#### Data to process ####
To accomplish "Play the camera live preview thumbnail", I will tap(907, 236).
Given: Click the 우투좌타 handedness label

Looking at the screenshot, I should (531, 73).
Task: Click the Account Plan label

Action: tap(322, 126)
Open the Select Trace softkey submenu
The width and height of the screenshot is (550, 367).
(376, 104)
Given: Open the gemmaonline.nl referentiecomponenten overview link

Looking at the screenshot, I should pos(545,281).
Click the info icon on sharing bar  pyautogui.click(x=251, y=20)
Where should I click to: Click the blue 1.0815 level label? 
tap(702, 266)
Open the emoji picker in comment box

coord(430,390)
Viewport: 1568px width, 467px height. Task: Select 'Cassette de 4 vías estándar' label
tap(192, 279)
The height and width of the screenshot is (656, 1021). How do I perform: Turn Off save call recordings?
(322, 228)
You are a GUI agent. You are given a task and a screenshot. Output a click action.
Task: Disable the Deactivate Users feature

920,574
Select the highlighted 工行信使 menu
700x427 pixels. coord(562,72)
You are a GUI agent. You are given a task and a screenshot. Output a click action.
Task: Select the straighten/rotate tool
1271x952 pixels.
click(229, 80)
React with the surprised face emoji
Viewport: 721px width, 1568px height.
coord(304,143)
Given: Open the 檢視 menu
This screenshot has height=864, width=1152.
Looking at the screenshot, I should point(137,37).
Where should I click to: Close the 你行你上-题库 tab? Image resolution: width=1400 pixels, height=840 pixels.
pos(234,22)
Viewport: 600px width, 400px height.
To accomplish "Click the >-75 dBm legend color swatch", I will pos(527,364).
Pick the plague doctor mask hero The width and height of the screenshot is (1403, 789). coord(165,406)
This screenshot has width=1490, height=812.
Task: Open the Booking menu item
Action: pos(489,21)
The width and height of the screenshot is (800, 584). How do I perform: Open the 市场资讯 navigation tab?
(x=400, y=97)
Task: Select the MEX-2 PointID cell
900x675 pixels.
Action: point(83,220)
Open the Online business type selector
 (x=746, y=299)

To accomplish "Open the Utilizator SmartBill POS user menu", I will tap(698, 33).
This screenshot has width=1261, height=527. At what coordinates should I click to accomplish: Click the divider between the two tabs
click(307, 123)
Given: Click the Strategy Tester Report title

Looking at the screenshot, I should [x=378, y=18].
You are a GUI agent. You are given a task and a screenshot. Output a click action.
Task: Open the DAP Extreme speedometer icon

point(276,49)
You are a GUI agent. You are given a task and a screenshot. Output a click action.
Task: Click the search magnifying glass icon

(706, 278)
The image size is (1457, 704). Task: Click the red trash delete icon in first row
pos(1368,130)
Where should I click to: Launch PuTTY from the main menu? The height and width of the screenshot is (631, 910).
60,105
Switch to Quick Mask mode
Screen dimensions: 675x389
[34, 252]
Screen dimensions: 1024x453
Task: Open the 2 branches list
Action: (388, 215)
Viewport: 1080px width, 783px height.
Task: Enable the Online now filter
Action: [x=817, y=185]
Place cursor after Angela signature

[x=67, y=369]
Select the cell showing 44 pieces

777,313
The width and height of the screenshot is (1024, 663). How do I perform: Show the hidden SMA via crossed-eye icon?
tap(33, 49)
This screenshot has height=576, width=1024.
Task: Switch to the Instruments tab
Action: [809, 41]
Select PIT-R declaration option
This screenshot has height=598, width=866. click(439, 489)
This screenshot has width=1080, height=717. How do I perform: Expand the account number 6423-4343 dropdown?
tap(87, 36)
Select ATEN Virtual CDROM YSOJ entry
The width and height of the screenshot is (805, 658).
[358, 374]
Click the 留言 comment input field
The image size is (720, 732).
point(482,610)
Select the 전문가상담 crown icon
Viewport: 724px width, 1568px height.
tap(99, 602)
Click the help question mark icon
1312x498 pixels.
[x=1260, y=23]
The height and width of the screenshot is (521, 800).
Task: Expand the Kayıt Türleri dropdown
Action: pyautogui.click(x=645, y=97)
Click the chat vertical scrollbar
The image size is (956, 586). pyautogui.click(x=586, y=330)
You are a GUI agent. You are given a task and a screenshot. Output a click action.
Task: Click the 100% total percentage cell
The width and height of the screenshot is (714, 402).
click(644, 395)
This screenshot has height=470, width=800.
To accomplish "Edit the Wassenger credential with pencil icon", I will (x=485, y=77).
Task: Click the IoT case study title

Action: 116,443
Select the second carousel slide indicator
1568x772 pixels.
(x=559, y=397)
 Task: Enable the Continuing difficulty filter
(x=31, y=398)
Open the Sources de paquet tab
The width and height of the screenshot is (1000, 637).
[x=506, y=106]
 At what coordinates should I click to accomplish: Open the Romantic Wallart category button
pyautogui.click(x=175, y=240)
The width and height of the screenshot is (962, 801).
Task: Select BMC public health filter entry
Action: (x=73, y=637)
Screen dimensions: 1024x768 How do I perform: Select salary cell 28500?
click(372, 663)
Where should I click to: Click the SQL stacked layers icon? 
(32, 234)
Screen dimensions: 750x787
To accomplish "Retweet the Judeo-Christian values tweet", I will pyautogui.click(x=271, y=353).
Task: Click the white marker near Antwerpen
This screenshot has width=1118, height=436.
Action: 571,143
####
Reproduce the entries above exactly.

> **Answer**:
To accomplish "Play the camera live preview thumbnail", I will tap(907, 236).
Given: Click the 우투좌타 handedness label

Looking at the screenshot, I should (531, 73).
Task: Click the Account Plan label

Action: tap(322, 126)
Open the Select Trace softkey submenu
The width and height of the screenshot is (550, 367).
(376, 104)
Given: Open the gemmaonline.nl referentiecomponenten overview link

Looking at the screenshot, I should pos(545,281).
Click the info icon on sharing bar  pyautogui.click(x=251, y=20)
Where should I click to: Click the blue 1.0815 level label? 
tap(702, 266)
Open the emoji picker in comment box

coord(430,390)
Viewport: 1568px width, 467px height. Task: Select 'Cassette de 4 vías estándar' label
tap(192, 279)
The height and width of the screenshot is (656, 1021). How do I perform: Turn Off save call recordings?
(322, 228)
You are a GUI agent. You are given a task and a screenshot. Output a click action.
Task: Disable the Deactivate Users feature

920,574
Select the highlighted 工行信使 menu
700x427 pixels. coord(562,72)
You are a GUI agent. You are given a task and a screenshot. Output a click action.
Task: Select the straighten/rotate tool
1271x952 pixels.
click(229, 80)
React with the surprised face emoji
Viewport: 721px width, 1568px height.
coord(304,143)
Given: Open the 檢視 menu
This screenshot has height=864, width=1152.
Looking at the screenshot, I should point(137,37).
Where should I click to: Close the 你行你上-题库 tab? Image resolution: width=1400 pixels, height=840 pixels.
pos(234,22)
Viewport: 600px width, 400px height.
To accomplish "Click the >-75 dBm legend color swatch", I will pos(527,364).
Pick the plague doctor mask hero The width and height of the screenshot is (1403, 789). coord(165,406)
This screenshot has width=1490, height=812.
Task: Open the Booking menu item
Action: pos(489,21)
The width and height of the screenshot is (800, 584). How do I perform: Open the 市场资讯 navigation tab?
(x=400, y=97)
Task: Select the MEX-2 PointID cell
900x675 pixels.
Action: point(83,220)
Open the Online business type selector
 (x=746, y=299)

To accomplish "Open the Utilizator SmartBill POS user menu", I will tap(698, 33).
This screenshot has width=1261, height=527. At what coordinates should I click to accomplish: Click the divider between the two tabs
click(307, 123)
Given: Click the Strategy Tester Report title

Looking at the screenshot, I should [x=378, y=18].
You are a GUI agent. You are given a task and a screenshot. Output a click action.
Task: Open the DAP Extreme speedometer icon

point(276,49)
You are a GUI agent. You are given a task and a screenshot. Output a click action.
Task: Click the search magnifying glass icon

(706, 278)
The image size is (1457, 704). Task: Click the red trash delete icon in first row
pos(1368,130)
Where should I click to: Launch PuTTY from the main menu? The height and width of the screenshot is (631, 910).
60,105
Switch to Quick Mask mode
Screen dimensions: 675x389
[34, 252]
Screen dimensions: 1024x453
Task: Open the 2 branches list
Action: (388, 215)
Viewport: 1080px width, 783px height.
Task: Enable the Online now filter
Action: [x=817, y=185]
Place cursor after Angela signature

[x=67, y=369]
Select the cell showing 44 pieces

777,313
The width and height of the screenshot is (1024, 663). How do I perform: Show the hidden SMA via crossed-eye icon?
tap(33, 49)
This screenshot has height=576, width=1024.
Task: Switch to the Instruments tab
Action: [809, 41]
Select PIT-R declaration option
This screenshot has height=598, width=866. click(439, 489)
This screenshot has width=1080, height=717. How do I perform: Expand the account number 6423-4343 dropdown?
tap(87, 36)
Select ATEN Virtual CDROM YSOJ entry
The width and height of the screenshot is (805, 658).
[358, 374]
Click the 留言 comment input field
The image size is (720, 732).
point(482,610)
Select the 전문가상담 crown icon
Viewport: 724px width, 1568px height.
tap(99, 602)
Click the help question mark icon
1312x498 pixels.
[x=1260, y=23]
The height and width of the screenshot is (521, 800).
Task: Expand the Kayıt Türleri dropdown
Action: pyautogui.click(x=645, y=97)
Click the chat vertical scrollbar
The image size is (956, 586). pyautogui.click(x=586, y=330)
You are a GUI agent. You are given a task and a screenshot. Output a click action.
Task: Click the 100% total percentage cell
The width and height of the screenshot is (714, 402).
click(644, 395)
This screenshot has height=470, width=800.
To accomplish "Edit the Wassenger credential with pencil icon", I will (x=485, y=77).
Task: Click the IoT case study title

Action: 116,443
Select the second carousel slide indicator
1568x772 pixels.
(x=559, y=397)
 Task: Enable the Continuing difficulty filter
(x=31, y=398)
Open the Sources de paquet tab
The width and height of the screenshot is (1000, 637).
[x=506, y=106]
 At what coordinates should I click to accomplish: Open the Romantic Wallart category button
pyautogui.click(x=175, y=240)
The width and height of the screenshot is (962, 801).
Task: Select BMC public health filter entry
Action: (x=73, y=637)
Screen dimensions: 1024x768 How do I perform: Select salary cell 28500?
click(372, 663)
Where should I click to: Click the SQL stacked layers icon? 
(32, 234)
Screen dimensions: 750x787
To accomplish "Retweet the Judeo-Christian values tweet", I will pyautogui.click(x=271, y=353).
Task: Click the white marker near Antwerpen
This screenshot has width=1118, height=436.
Action: 571,143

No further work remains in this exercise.